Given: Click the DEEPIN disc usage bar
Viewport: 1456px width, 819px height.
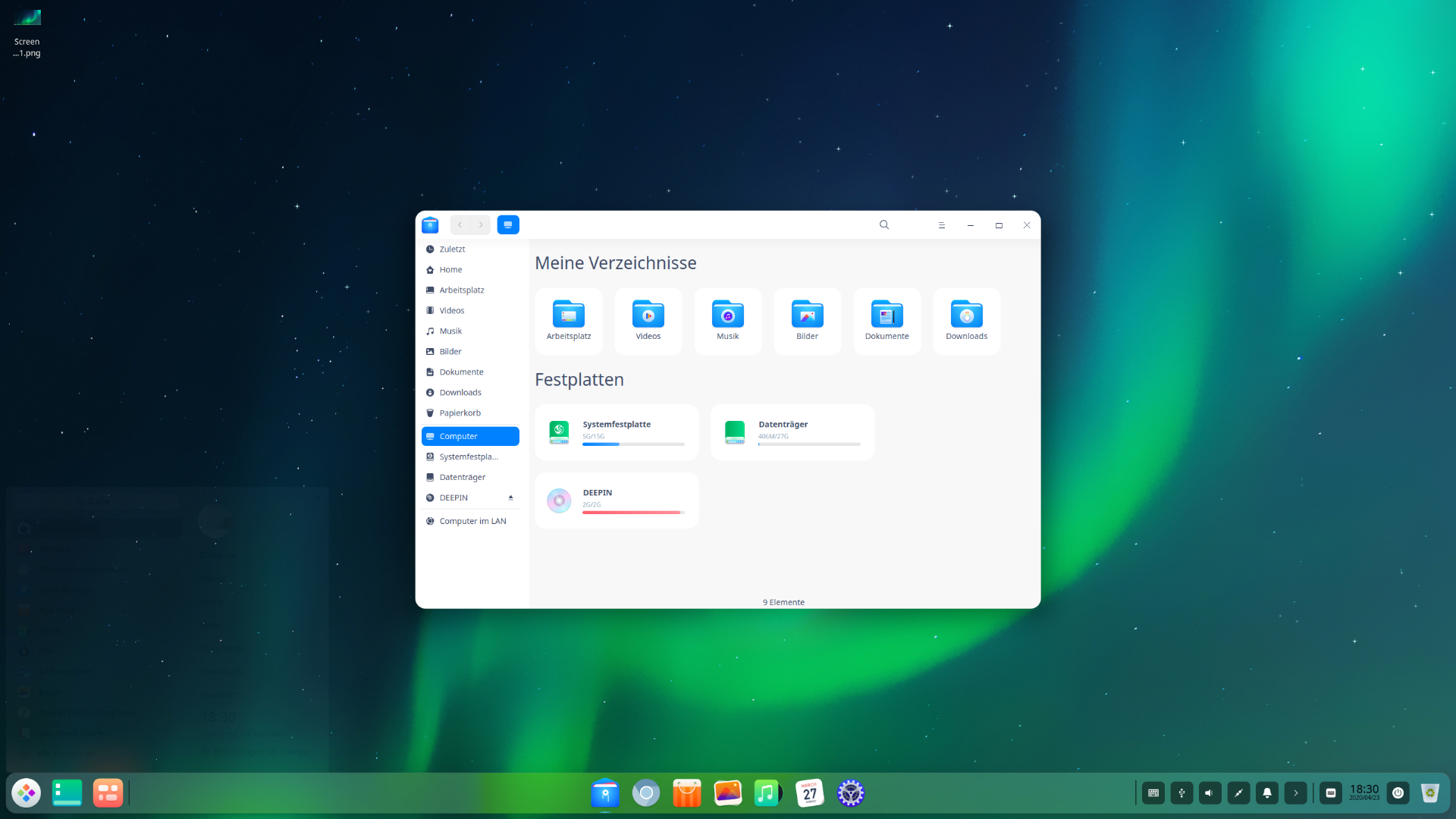Looking at the screenshot, I should (633, 513).
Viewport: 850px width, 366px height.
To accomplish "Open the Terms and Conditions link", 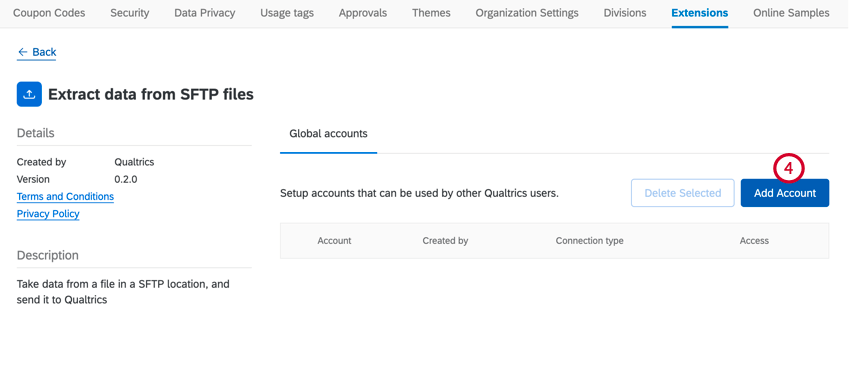I will pos(66,196).
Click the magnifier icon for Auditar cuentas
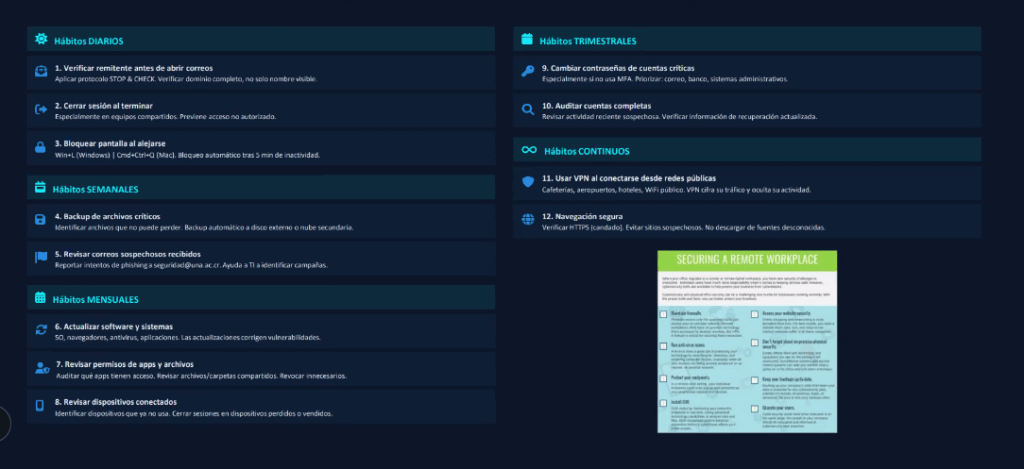Viewport: 1024px width, 469px height. pyautogui.click(x=528, y=109)
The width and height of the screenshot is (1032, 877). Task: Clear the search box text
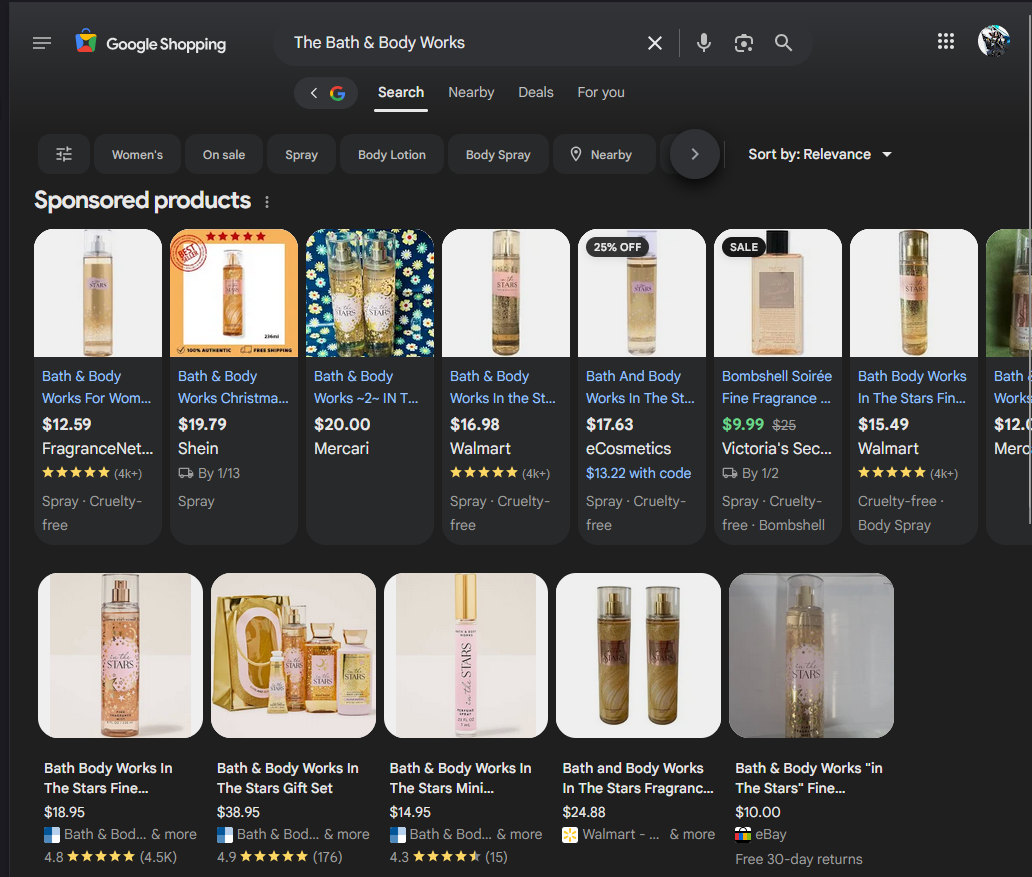(x=654, y=43)
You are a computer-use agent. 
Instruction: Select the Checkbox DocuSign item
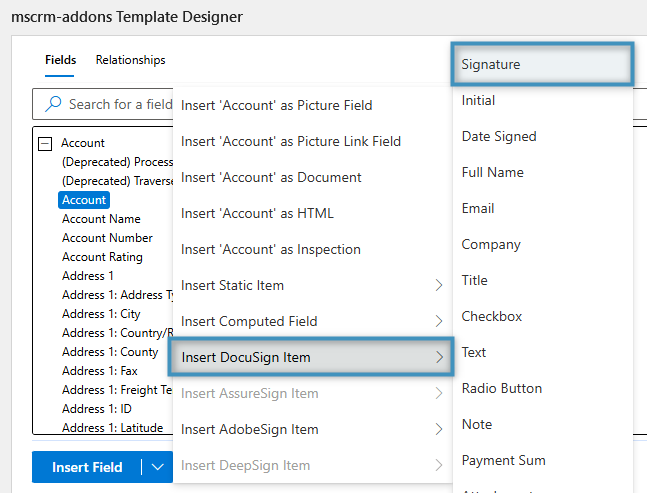(x=492, y=316)
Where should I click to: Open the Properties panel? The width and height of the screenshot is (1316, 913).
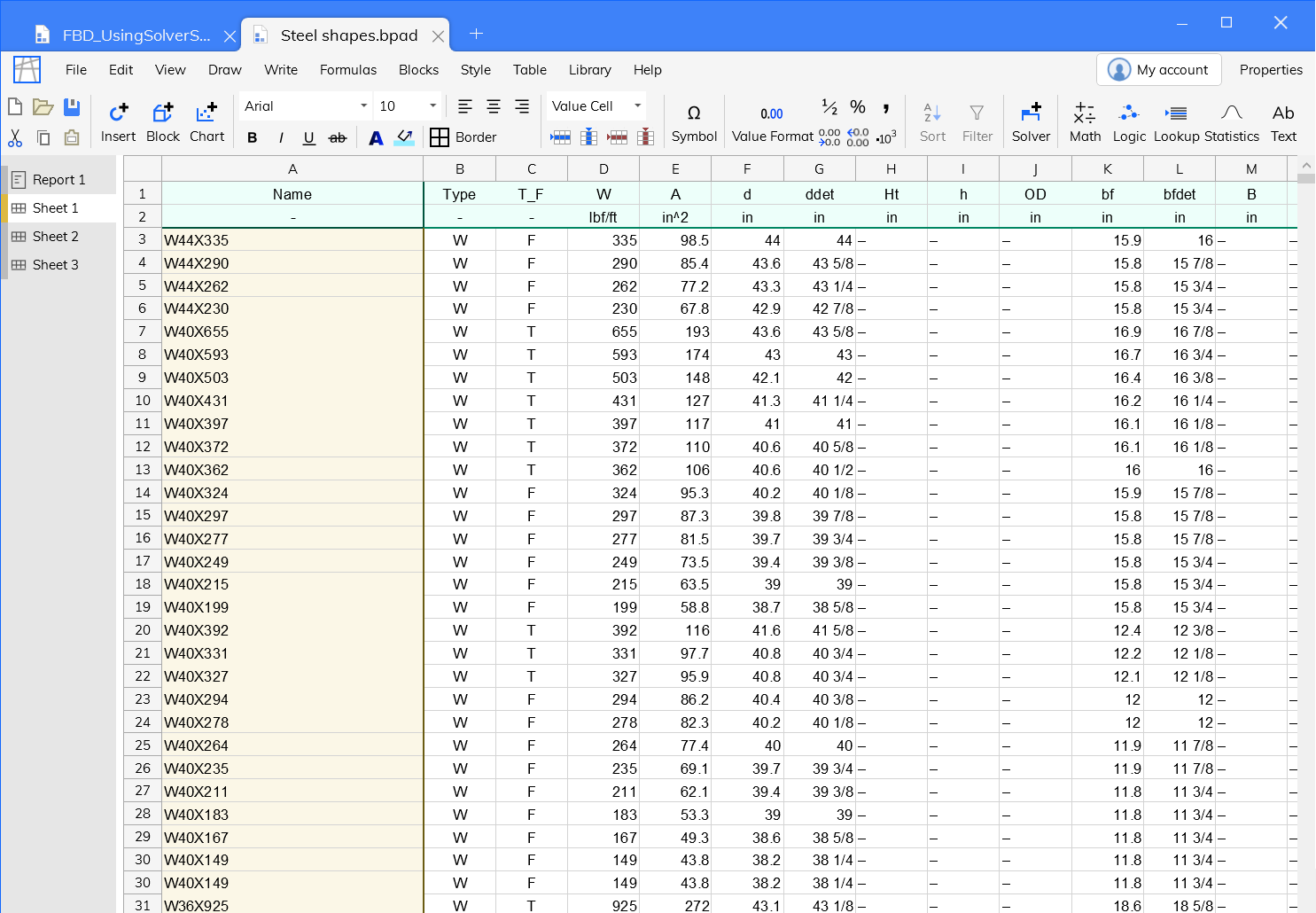[x=1271, y=69]
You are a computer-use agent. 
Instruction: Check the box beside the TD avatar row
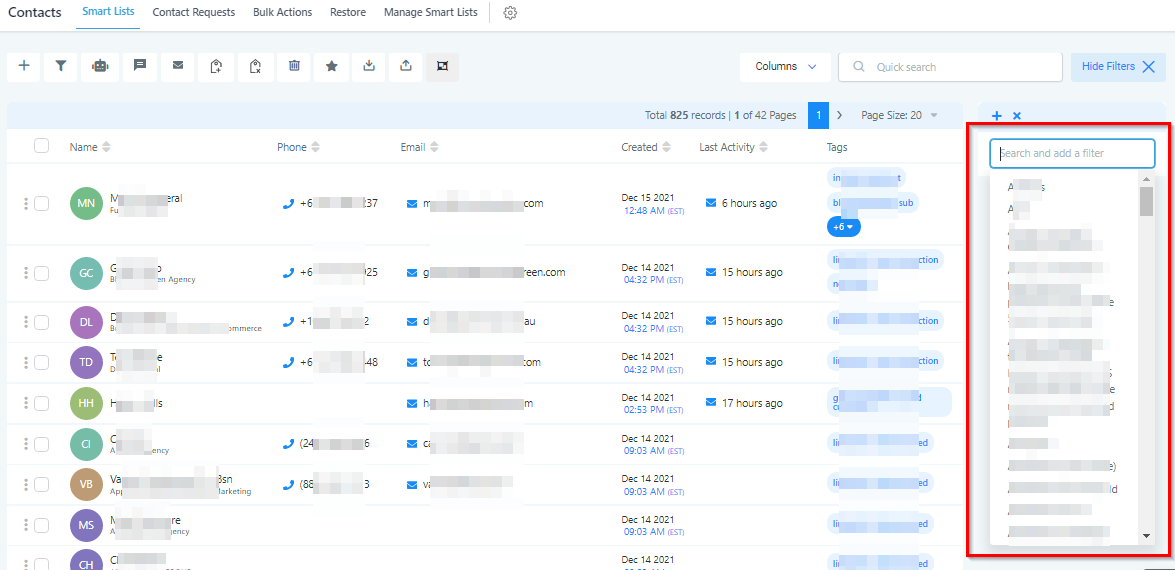(41, 362)
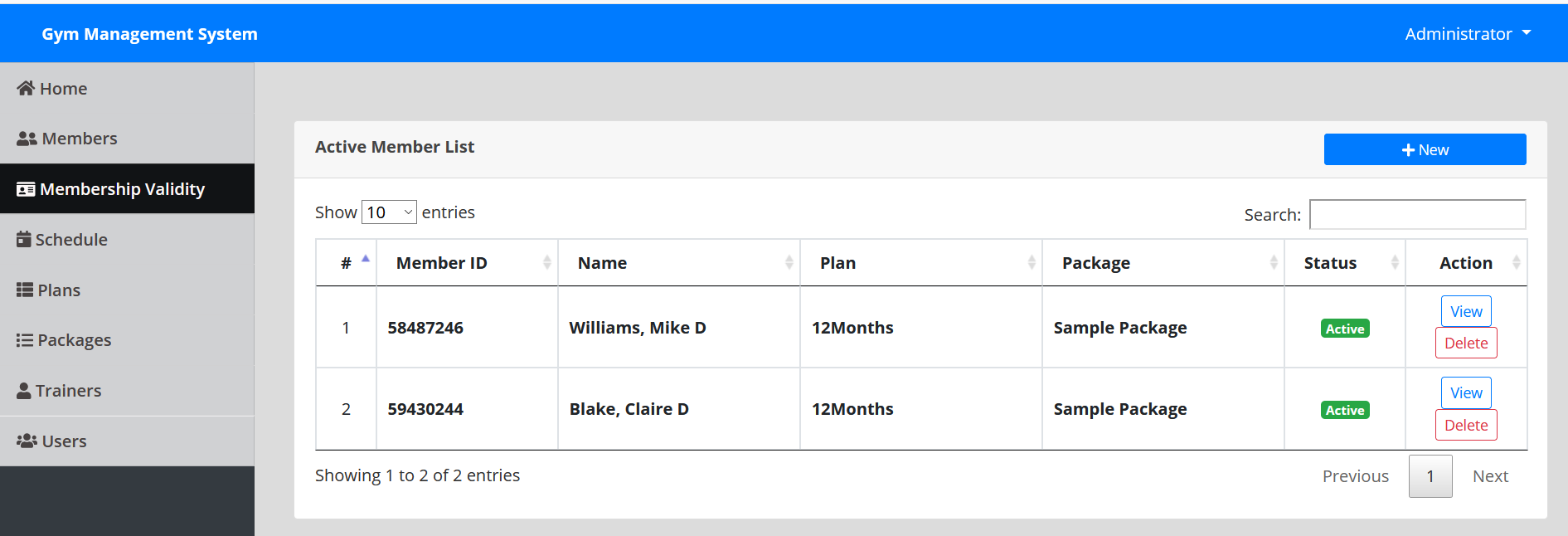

→ Problem to solve
Rewrite the part of the records that opens with the line containing "The width and height of the screenshot is (1032, 877)." and closes with the line containing "[x=1271, y=69]", keeping every line, shifting each coordinate in the answers up by 146, and leaving the pictures out.

→ Reply
The width and height of the screenshot is (1032, 877). Task: Clear the search box text
(x=800, y=189)
You are a computer-use agent. 
Instruction: Select the Checkbox DocuSign item
(x=638, y=462)
Where should I click to: Open the Properties panel? The width and height of the screenshot is (1316, 913).
[x=1417, y=215]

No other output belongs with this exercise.